First Lady of Seychelles (b. 1963)

Linda Ramkalawan (born 19 October 1963) was the First Lady of Seychelles from 2020 to 2025, as the wife of Wavel Ramkalawan, 5th President of Seychelles.

== Biography ==
Ramkalawan was born in Saint Louis district on Mahé island and raised in Bel Ombre. She worked in the local tourism industry, at Le Meridien Fisherman’s Cove hotel, for over forty years, retiring in 2019.

She married Wavel Ramkalawan on 4 May 1985. They have three sons: Samuel, Caleb and Amos. When her husband was elected 5th President of Seychelles in 2020, she became the country's First Lady. Ramkalawan said that she "will seek to favour children and education" in the role.

As First Lady of Seychelles, Ramkalawan launched The Hope Foundation and became its patron in November 2020. She is also patron of the White Feather Fund, which supports orphans, and has hosted receptions for retired Seychellois teachers.
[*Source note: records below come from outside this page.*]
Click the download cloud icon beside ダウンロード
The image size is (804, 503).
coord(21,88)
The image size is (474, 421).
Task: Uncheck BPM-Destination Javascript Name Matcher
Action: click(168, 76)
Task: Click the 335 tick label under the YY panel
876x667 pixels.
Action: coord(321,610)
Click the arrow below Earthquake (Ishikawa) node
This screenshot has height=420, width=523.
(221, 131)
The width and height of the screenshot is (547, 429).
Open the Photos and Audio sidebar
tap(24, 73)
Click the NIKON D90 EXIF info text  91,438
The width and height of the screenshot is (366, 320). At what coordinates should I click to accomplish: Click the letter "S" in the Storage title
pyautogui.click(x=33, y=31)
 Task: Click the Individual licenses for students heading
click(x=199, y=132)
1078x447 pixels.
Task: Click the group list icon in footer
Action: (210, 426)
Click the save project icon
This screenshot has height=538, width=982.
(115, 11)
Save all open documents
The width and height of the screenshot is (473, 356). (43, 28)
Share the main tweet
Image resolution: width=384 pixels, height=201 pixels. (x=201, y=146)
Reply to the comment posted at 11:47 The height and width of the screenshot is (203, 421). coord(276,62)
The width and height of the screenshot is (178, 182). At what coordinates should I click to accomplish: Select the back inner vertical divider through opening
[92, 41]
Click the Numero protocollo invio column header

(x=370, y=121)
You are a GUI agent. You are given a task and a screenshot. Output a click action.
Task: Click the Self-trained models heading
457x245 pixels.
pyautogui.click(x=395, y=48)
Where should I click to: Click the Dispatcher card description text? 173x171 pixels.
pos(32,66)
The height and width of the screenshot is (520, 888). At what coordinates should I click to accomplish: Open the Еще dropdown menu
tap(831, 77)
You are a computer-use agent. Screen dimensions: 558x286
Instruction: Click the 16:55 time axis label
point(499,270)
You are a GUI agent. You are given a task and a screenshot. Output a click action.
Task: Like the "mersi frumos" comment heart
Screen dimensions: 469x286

In 2021, she met with the Women’s Parliamentary Caucus of Seychelles. In 2025, she addressed Judiciary staff at the Palais de Justice to celebrate International Women's Day.

She joined her husband on visits to the Maldives (2023), the United Kingdom (2023), the Vatican and Italy (2024), Cuba (2025), and Ghana (2025). Her husband stepped down from thr presidency of the country on 26 October 2025.